Tip of the Week: Ornamental Vegetable Garden Design

Posted in Exhibitions, Gardening Tips, The Edible Garden on June 21 2010, by Sonia Uyterhoeven

Sonia Uyterhoeven is Gardener for Public Education. Join her each weekend for home gardening demonstrations on a variety of topics in the Home Gardening Center.

While it is commonplace to invest a considerable amount of thought, energy, and pride in the design of our gardens, herbaceous borders in particular, the vegetable garden often gets overlooked and undervalued as a potential site for artistic excellence.

However, ornamental vegetable gardens have a long-standing tradition. The Persians filled their walled gardens with fruit trees and edible plants, adorning these places of refuge while providing food for the table. The Cloisters Museum & Gardens, a branch of the Metropolitan Museum of Art in Manhattan’s Fort Tryon Park, is a wonderful example of how medieval courtyards were home to the cultivation of culinary and medicinal herbs while providing a place for peaceful retreat.

Inspiration can be found in many historic restorations of ornamental vegetable gardens, ranging from the Grande Potagér at Chateau de Villandry in France to England’s Lost Gardens of Heligan and the walled Victorian kitchen garden at Chilton Foliat. Closer to home, Thomas Jefferson’s historic gardens at Monticello in Virginia celebrate America’s vegetable gardening tradition.

The potagér, derived from the French word meaning soup, was designed with seasonal ingredients that would end up in your crock. Similarly, English kitchen gardens were those in which grew anything that could be placed on your kitchen table, ranging from cut flowers to fruits and vegetables.

Ornamental vegetable gardens can be formal gardens with symmetrical designs and neatly delineated beds, or they can be informal, cottage-style gardens with sweeping drifts, intermingled plants, and a colorful, playful exuberance. The garden can be as small as a window box or as large as space accommodates.

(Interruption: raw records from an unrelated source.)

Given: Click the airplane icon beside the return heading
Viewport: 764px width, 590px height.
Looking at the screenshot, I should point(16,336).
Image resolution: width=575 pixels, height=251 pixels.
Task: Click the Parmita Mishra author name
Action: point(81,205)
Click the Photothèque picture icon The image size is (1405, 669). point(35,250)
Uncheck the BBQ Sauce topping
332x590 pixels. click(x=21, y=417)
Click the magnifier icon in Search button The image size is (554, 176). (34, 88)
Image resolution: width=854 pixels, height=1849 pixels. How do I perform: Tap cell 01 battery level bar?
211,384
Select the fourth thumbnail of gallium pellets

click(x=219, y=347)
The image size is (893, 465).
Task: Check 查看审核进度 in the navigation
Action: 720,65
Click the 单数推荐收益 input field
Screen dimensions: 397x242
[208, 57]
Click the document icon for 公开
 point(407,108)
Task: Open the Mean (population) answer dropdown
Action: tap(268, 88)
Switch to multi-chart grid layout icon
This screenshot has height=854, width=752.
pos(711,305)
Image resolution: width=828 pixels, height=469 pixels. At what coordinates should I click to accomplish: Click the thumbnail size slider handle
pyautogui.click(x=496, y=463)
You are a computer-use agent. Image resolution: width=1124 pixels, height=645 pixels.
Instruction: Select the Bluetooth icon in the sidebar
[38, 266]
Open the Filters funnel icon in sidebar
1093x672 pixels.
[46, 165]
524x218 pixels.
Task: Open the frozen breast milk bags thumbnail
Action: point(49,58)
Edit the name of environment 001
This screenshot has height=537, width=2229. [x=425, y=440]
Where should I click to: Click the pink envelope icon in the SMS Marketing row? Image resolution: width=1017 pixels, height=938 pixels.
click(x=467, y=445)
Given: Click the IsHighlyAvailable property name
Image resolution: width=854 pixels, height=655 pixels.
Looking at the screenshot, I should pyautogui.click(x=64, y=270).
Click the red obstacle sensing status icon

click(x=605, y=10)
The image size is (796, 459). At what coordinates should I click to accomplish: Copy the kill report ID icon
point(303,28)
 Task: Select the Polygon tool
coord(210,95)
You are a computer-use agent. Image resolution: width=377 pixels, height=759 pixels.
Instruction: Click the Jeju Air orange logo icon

After choosing a suitable site—most vegetables need good drainage and full sun, although a few will tolerate light shade—the design process can begin. The following basic tenets of garden design will help to direct and inform your choices.

Good Garden Design
First, decide the type of garden you would like to create. Often it is useful to draw on successful examples of what has worked for others. Or, you can choose a theme: Do you want to create a pizza garden, a rainbow garden, a medieval herb garden, a French potagér, a Mexican garden, a Native American garden, or an heirloom garden? Will color dictate your choices? The possibilities are endless.

Once you have established a vision for the garden, consider cohesive elements such as symmetry, balance, and repetition. Shapes, patterns, colors, textures, architectural features, or particular plants can all be repeated to unify a design.

Attention to color and texture is just as important in the vegetable garden as it is in the herbaceous border. Color harmonies and complements can easily be achieved with the use of heirloom vegetables and a vast array of cottage-garden flowers.

Finally, create focal points and vertical accents for visual interest. Focal points can be a cozy seating area, a bench, a pergola, or well-placed strawberry pots and urns. Vertical accents such as trellises, teepees, A-frames, pea-stakes, and tuteurs often are functional as well as attractive, providing vines and indeterminate tomatoes a place to climb and display their goods.

Don’t forget to include decorative garden art. Large ornamental urns or pots blend effortlessly into many designs. Think beyond scarecrows and decorate your garden with features that are fun and fanciful as well as beautiful. Garden furniture can be painted in cheerful colors to match the energy of the site.